On the instructions of Commandant Ernesto Che Guevara, president of the National Bank of Cuba, Law No. 891 referring to the nationalization of the Banks was drafted and proposed, approved by the Council of Ministers on October 13, 1960, "with the objective of definitively eliminating the economic power of the privileged interests that were conspiring against the people" and to guarantee that the banking function would only be carried out by the State as the only way of exercising the economic sovereignty of the nation.
The text of the legislation included a historical assessment of the role of U.S. banks: "One of the most effective tools of imperialist meddling in our historical development has been represented by the operation of U.S. commercial banks, which have served as a financial vehicle to facilitate the monopolistic actions of U.S. companies in Cuba and for the massive invasion of the country by imperialist capital (...)".
In October 1960, U.S. and private banks related to Yankee interests were operating on the island, which during the pre-revolutionary period played an essential role in the corruption of the state apparatus, with the theft of national wealth promoted by the governments in power, which facilitated the evasion of taxes and tariffs.
This binomial of financiers from the North, along with the internal lackeys as remnants of the neocolonial power structure, formed an important bulwark for the first aggressive plans and actions that were orchestrated in Washington against the Caribbean territory.
The law affected five parastatal credit institutions and 44 private banks, six of them foreign, and declared the Cuban National Bank as the only remaining of all those private institutions.
Another decree law, 382, applied the same provision to large companies owned by the bourgeoisie, among them 105 sugar mills, 37 banks, as well as their 300 offices spread throughout the archipelago.

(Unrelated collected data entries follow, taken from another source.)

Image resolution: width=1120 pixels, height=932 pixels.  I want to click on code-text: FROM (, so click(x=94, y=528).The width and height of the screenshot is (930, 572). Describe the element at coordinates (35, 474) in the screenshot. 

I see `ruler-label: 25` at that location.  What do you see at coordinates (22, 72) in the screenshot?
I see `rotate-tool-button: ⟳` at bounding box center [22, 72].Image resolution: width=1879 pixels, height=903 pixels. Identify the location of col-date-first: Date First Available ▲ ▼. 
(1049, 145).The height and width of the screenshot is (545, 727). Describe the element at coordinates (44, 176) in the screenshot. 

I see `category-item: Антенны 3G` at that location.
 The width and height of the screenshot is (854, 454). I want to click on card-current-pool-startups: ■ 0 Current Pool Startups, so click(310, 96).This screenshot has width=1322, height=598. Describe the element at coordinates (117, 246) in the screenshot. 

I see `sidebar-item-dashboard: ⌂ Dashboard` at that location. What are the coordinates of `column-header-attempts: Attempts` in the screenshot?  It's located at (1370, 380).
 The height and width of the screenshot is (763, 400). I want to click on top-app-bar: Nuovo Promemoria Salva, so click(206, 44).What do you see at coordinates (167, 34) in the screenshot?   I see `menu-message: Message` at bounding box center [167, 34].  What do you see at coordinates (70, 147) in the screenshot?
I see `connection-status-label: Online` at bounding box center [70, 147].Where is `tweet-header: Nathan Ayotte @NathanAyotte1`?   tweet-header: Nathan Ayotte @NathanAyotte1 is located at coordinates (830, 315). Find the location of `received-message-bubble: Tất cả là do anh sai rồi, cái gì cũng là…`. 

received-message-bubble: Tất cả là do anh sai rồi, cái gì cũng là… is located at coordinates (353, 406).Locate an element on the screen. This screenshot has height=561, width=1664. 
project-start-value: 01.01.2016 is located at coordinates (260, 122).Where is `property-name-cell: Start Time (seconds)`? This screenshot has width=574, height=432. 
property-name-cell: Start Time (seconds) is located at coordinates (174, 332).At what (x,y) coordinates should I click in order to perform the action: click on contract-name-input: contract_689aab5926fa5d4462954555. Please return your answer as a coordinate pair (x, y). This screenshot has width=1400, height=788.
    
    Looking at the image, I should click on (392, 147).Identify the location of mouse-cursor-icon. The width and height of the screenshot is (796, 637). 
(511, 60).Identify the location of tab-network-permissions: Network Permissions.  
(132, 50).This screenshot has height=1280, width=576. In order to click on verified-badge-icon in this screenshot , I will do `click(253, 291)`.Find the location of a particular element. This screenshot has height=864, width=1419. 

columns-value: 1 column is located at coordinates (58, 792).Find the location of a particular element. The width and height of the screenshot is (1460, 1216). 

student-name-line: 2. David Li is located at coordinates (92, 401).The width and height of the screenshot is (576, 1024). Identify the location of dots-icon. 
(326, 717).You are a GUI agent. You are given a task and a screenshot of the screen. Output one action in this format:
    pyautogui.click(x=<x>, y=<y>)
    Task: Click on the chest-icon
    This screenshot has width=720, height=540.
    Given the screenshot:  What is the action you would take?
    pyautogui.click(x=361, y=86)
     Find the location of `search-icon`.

The legislation also determined the forced expropriation of 382 companies, including the aforementioned 105 sugar mills; 18 distilleries, alcoholic beverage, construction, transportation and food companies, among others.
That nationalization of the private business sector, completed with the same procedure in the banking system, struck a decisive blow to the internal sectors allied to the imperialist plans against the country, which in that distant 1960 wanted to reinstate the neocolonial republic, while opening the way to the profound and definitive economic and social changes of the Revolution.
The media campaigns, historically enemies, have presented these first expropriations as disproportionate and unjustified acts by Cuba against Yankee interests and as the causes that provoked, from the beginning, the deterioration and breakup of relations between the two nations, since Washington had no choice but to defend its violated interests.
However, more than six months before the enactment of those laws, on March 16 of that same year, President Dwight D. Eisenhower approved the first "Covert Action Program against the Castro Regime", which included intelligence operations, economic blockade, international isolation, terrorist plans, subversion, propaganda and finally direct aggression to put an end to the Cuban Revolution.
The program also revealed the use of U.S. businessmen with companies in Cuba to finance and serve as cover for CIA activities to support the internal counterrevolution.
Although before Eisenhower's approval of this plan, in practice it was applied in all its magnitude in sabotage in the cities, burning of sugar cane, uprisings, terrorist attacks such as the one that occurred on March 4 with the blowing up of the steamship La Coubre that was carrying arms and ammunition acquired by Havana in Belgium, which was considered by the Cuban leadership as "a prelude to the aggressions.
Sixty-two years have passed since those measures were taken, but beyond their important legal significance, history has shown that they were also actions in defense of the nation against the beginning of the most widespread economic war waged by U.S. imperialism against a country.